§ **Instructions to follow**:
Below are records to repeat exactly; do not include any pictures.

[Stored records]
◇ ◇ ◇ ◇ ◇ ◇ ◇

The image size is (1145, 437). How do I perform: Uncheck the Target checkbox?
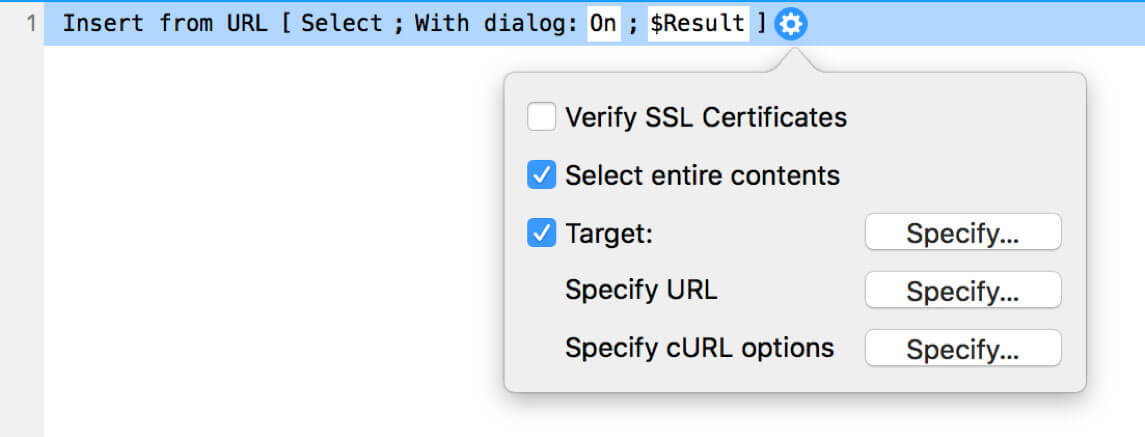(542, 234)
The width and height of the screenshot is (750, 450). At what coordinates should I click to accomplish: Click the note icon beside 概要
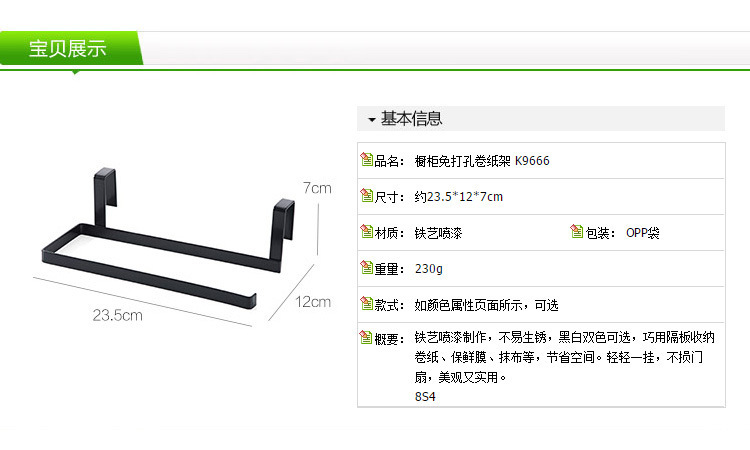click(x=366, y=337)
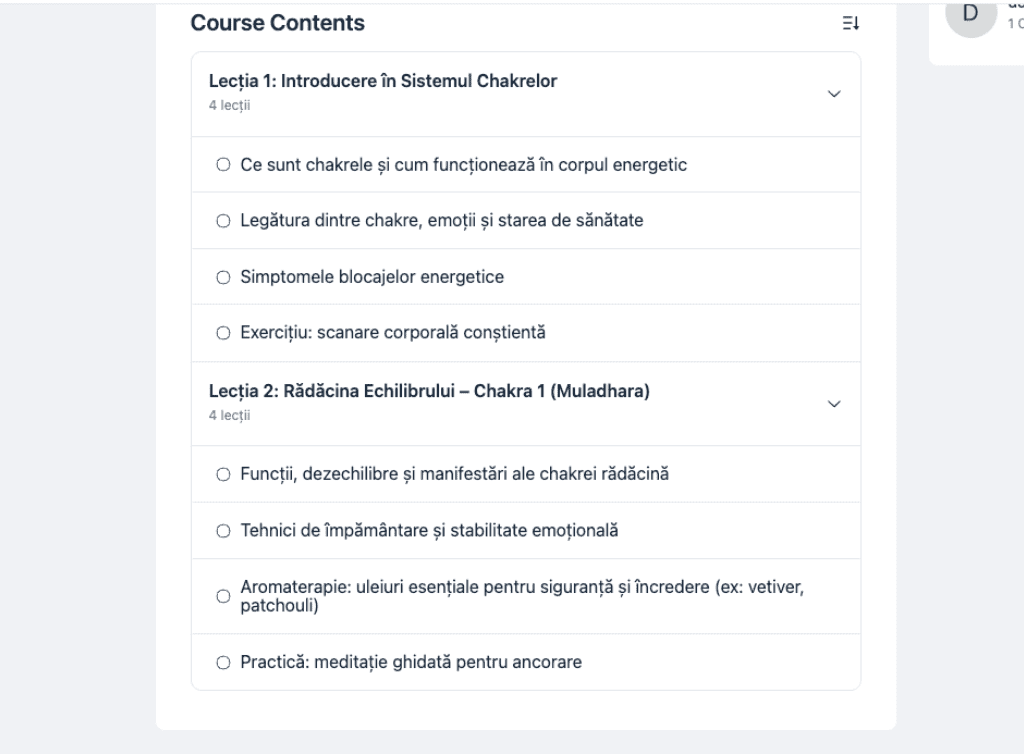Image resolution: width=1024 pixels, height=754 pixels.
Task: Click the sort icon beside Course Contents
Action: 850,23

◇ ◇ ◇ ◇ ◇ ◇ ◇

§ **Response to this exercise**:
The image size is (1145, 437). How do I perform: Uncheck the Target checkbox?
(542, 234)
The width and height of the screenshot is (750, 450). At what coordinates should I click to accomplish: Click the note icon beside 概要
click(x=366, y=337)
Image resolution: width=1024 pixels, height=754 pixels.
Task: Click the sort icon beside Course Contents
Action: 850,23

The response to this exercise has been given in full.